CVE-2023-5825: CWE-835: Loop with Unreachable Exit Condition ('Infinite Loop') in GitLab GitLab
An issue has been discovered in GitLab CE/EE affecting all versions starting from 16.2 before 16.3.6, all versions starting from 16.4 before 16.4.2, all versions starting from 16.5 before 16.5.1. A low-privileged attacker can point a CI/CD Component to an incorrect path and cause the server to exhaust all available memory through an infinite loop and cause Denial of Service.
AI Analysis
Technical Summary
CVE-2023-5825 is a medium-severity vulnerability affecting GitLab Community Edition (CE) and Enterprise Edition (EE) versions starting from 16.2 up to but not including 16.3.6, versions from 16.4 up to 16.4.2, and versions from 16.5 up to 16.5.1. The vulnerability is classified under CWE-835, which involves a loop with an unreachable exit condition, commonly resulting in an infinite loop. In this specific case, a low-privileged attacker can exploit the GitLab CI/CD pipeline by configuring a component to point to an incorrect path. This misconfiguration causes the server process to enter an infinite loop, exhausting all available memory resources. The consequence is a Denial of Service (DoS) condition, where legitimate users and processes are unable to access GitLab services due to resource exhaustion. The vulnerability does not impact confidentiality or integrity directly but severely impacts availability.
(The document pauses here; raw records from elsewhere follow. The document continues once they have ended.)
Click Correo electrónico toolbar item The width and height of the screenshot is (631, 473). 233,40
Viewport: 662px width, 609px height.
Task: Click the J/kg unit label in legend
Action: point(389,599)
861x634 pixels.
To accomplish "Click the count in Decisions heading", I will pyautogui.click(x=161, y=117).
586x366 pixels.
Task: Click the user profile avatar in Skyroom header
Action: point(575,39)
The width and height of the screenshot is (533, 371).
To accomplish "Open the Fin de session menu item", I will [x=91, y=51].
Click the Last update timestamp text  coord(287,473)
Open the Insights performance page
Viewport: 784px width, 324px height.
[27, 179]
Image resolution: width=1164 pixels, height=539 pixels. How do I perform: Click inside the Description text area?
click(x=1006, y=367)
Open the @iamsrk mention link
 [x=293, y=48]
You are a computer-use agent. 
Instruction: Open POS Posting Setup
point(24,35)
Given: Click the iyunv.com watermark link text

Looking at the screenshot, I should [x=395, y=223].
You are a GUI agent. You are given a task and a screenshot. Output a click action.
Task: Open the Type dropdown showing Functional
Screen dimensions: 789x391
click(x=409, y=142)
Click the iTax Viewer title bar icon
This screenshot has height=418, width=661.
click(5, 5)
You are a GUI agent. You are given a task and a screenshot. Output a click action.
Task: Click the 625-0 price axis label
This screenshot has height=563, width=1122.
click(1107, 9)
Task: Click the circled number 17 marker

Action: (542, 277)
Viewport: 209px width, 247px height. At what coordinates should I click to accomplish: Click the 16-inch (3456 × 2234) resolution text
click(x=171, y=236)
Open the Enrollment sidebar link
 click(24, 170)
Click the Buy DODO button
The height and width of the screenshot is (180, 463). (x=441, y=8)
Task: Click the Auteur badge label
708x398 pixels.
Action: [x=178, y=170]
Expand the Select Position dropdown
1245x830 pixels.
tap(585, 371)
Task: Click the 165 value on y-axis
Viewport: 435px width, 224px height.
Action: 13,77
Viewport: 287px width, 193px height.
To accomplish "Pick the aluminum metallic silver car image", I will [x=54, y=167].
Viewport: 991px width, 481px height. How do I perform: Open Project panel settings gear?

The attack vector is network-based (AV:N), requires low privileges (PR:L), does not require user interaction (UI:N), and affects the same scope (S:U). No known exploits are currently reported in the wild, but the vulnerability is publicly disclosed and assigned a CVSS v3.1 score of 6.5, indicating a medium severity level. The lack of authentication barriers beyond low privileges and the potential for service disruption make this a significant concern for organizations relying on GitLab for their DevOps workflows.
Potential Impact
For European organizations, the impact of CVE-2023-5825 can be substantial, especially for those heavily reliant on GitLab for continuous integration and deployment pipelines. The vulnerability enables a low-privileged attacker, potentially an insider or a compromised account, to cause a denial of service by exhausting server memory. This can halt development operations, delay software releases, and disrupt critical business processes. Organizations in sectors such as finance, healthcare, telecommunications, and government, where GitLab is used for managing sensitive or critical software projects, may face operational downtime and potential compliance issues due to service unavailability. Additionally, the disruption could indirectly affect supply chains and collaborative projects across European borders. Since the vulnerability does not require high privileges or user interaction, the attack surface is broad, increasing the risk of exploitation in multi-tenant or shared GitLab environments common in large enterprises and service providers.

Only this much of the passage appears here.